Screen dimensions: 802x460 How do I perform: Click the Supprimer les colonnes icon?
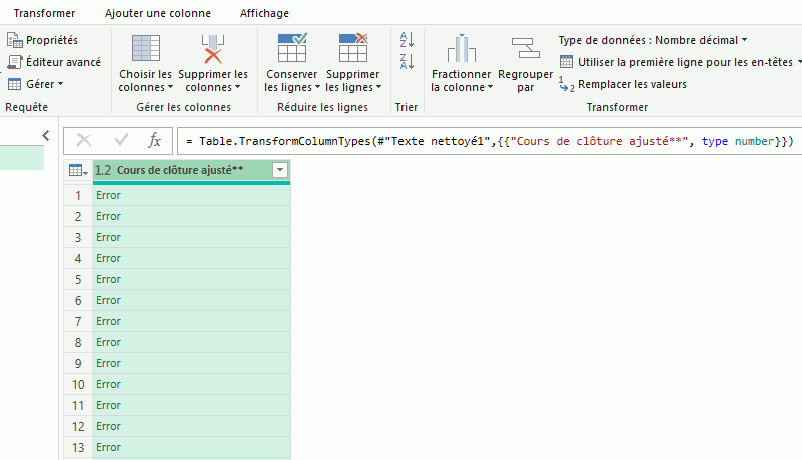coord(213,49)
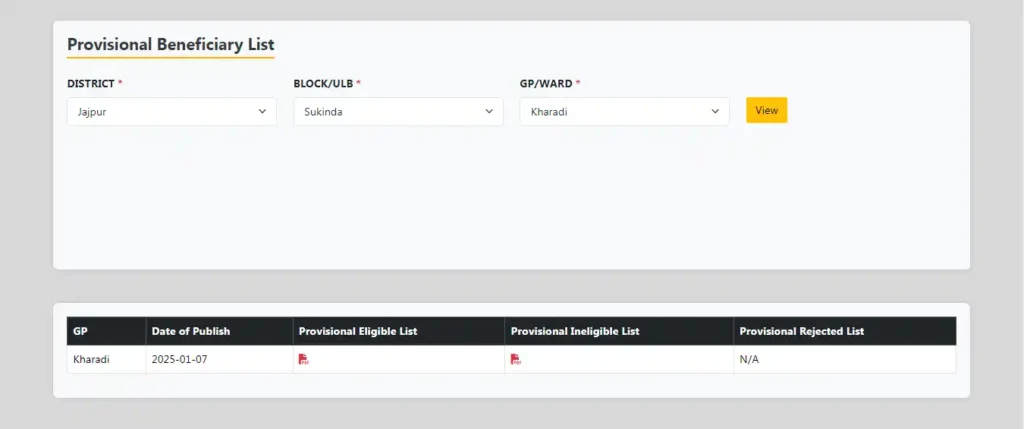Open the Provisional Ineligible List PDF icon
Screen dimensions: 1024x429
tap(516, 359)
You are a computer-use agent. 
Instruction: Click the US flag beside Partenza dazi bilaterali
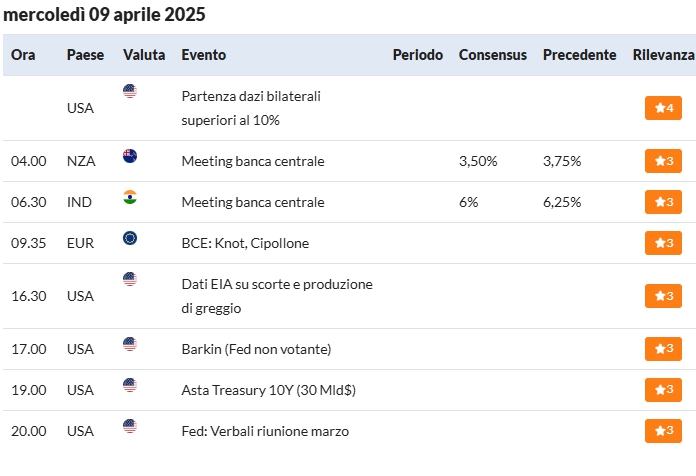pyautogui.click(x=130, y=91)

== Problem to work on ==
Transcribe the material exactly, keeping every word and none of the pictures.

== Answer space ==
Screen dimensions: 802x460 How do I perform: Click the Supprimer les colonnes icon?
coord(213,49)
Open the Provisional Ineligible List PDF icon
Screen dimensions: 1024x429
tap(516, 359)
You are a computer-use agent. 
Instruction: Click the US flag beside Partenza dazi bilaterali
pyautogui.click(x=130, y=91)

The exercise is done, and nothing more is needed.